▶ Goal
Can you print the rows that start at the line containing "At what coordinates should I click to accomplish: Select" and end at the last row, character for character?

+++ Extracted information

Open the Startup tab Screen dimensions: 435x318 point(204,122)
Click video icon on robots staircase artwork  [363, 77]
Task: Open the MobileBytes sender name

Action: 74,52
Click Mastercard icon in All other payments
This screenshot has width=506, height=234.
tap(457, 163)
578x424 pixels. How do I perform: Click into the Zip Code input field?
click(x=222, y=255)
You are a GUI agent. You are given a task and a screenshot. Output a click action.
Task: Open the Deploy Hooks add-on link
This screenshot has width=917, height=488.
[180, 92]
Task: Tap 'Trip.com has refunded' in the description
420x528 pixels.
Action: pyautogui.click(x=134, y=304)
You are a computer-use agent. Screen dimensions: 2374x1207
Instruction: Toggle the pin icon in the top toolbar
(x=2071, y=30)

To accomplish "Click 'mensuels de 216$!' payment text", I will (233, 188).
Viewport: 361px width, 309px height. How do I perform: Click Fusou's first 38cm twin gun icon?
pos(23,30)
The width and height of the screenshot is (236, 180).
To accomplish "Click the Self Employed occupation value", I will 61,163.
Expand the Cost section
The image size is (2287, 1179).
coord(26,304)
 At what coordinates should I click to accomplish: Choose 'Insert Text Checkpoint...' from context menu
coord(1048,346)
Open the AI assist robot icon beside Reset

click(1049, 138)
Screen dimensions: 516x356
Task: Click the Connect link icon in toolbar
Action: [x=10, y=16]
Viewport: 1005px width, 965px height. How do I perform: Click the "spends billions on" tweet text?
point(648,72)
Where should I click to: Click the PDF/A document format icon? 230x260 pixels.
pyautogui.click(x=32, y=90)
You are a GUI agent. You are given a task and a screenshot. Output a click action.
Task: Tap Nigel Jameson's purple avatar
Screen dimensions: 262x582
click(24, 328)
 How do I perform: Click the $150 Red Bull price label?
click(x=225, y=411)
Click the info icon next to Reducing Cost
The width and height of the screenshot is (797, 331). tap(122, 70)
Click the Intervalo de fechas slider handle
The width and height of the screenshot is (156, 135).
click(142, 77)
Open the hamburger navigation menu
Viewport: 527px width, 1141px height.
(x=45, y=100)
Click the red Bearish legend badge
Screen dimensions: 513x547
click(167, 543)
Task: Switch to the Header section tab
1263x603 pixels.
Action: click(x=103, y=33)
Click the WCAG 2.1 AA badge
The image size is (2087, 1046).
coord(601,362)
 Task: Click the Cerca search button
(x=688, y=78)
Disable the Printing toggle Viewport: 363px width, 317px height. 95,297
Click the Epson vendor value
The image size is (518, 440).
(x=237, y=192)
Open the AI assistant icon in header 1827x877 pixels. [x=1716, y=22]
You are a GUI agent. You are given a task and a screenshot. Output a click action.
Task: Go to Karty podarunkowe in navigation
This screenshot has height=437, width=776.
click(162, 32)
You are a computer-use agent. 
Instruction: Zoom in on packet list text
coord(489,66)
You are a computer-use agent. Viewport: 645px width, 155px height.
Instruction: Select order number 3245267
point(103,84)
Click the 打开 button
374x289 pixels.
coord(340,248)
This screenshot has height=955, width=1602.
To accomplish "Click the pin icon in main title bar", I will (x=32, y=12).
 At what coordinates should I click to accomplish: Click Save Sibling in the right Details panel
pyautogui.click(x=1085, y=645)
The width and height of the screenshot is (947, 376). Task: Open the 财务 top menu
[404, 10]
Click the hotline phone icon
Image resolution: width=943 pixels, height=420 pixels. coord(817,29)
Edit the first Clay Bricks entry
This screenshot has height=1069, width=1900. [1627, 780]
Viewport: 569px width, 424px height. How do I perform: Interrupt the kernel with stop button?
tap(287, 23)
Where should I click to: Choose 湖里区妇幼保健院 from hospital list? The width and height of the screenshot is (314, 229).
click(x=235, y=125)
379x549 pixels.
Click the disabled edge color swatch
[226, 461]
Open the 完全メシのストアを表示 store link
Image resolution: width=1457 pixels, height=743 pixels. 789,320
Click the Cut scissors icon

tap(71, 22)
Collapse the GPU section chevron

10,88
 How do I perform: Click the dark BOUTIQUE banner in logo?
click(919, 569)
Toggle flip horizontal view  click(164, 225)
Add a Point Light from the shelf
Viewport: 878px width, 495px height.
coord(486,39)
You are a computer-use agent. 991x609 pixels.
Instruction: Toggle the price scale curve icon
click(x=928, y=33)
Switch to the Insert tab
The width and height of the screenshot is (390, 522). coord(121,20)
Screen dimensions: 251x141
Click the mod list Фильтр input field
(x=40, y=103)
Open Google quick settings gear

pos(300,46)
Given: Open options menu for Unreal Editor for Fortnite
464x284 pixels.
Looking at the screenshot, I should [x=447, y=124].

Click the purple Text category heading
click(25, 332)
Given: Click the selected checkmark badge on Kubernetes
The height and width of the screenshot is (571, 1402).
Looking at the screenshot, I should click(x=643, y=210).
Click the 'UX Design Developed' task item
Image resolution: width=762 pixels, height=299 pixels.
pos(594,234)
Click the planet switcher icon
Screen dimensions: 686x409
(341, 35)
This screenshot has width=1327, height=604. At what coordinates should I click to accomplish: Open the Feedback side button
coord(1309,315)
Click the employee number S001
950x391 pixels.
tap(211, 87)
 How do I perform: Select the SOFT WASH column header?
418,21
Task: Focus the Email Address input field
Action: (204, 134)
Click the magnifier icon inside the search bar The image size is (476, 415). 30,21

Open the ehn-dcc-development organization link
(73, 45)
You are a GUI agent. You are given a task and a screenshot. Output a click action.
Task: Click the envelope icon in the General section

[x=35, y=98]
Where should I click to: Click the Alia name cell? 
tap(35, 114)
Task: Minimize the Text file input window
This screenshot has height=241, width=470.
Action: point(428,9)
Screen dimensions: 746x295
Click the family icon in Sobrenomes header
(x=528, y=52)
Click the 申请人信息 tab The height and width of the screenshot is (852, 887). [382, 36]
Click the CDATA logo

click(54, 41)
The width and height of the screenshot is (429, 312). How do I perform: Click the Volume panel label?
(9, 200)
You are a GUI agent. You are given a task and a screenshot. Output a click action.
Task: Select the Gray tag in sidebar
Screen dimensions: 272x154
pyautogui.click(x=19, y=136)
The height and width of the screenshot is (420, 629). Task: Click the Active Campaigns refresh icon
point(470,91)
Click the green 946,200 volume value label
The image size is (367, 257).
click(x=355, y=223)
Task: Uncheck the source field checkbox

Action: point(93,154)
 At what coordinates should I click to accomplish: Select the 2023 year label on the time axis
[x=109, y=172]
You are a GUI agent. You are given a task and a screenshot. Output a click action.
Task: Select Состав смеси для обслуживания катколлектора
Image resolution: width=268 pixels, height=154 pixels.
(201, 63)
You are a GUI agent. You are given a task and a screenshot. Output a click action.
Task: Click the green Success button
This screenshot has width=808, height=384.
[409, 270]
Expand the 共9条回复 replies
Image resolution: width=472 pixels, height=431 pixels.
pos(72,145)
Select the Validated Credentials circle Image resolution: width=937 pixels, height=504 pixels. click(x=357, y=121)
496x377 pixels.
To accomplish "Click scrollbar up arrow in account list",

++++++

▶ Worked solution
 At what coordinates should I click to accomplish: Select the 2023 year label on the time axis
[x=109, y=172]
You are a GUI agent. You are given a task and a screenshot. Output a click action.
Task: Select Состав смеси для обслуживания катколлектора
Image resolution: width=268 pixels, height=154 pixels.
(201, 63)
You are a GUI agent. You are given a task and a screenshot. Output a click action.
Task: Click the green Success button
This screenshot has width=808, height=384.
[409, 270]
Expand the 共9条回复 replies
Image resolution: width=472 pixels, height=431 pixels.
pos(72,145)
Select the Validated Credentials circle Image resolution: width=937 pixels, height=504 pixels. click(x=357, y=121)
496x377 pixels.
To accomplish "Click scrollbar up arrow in account list",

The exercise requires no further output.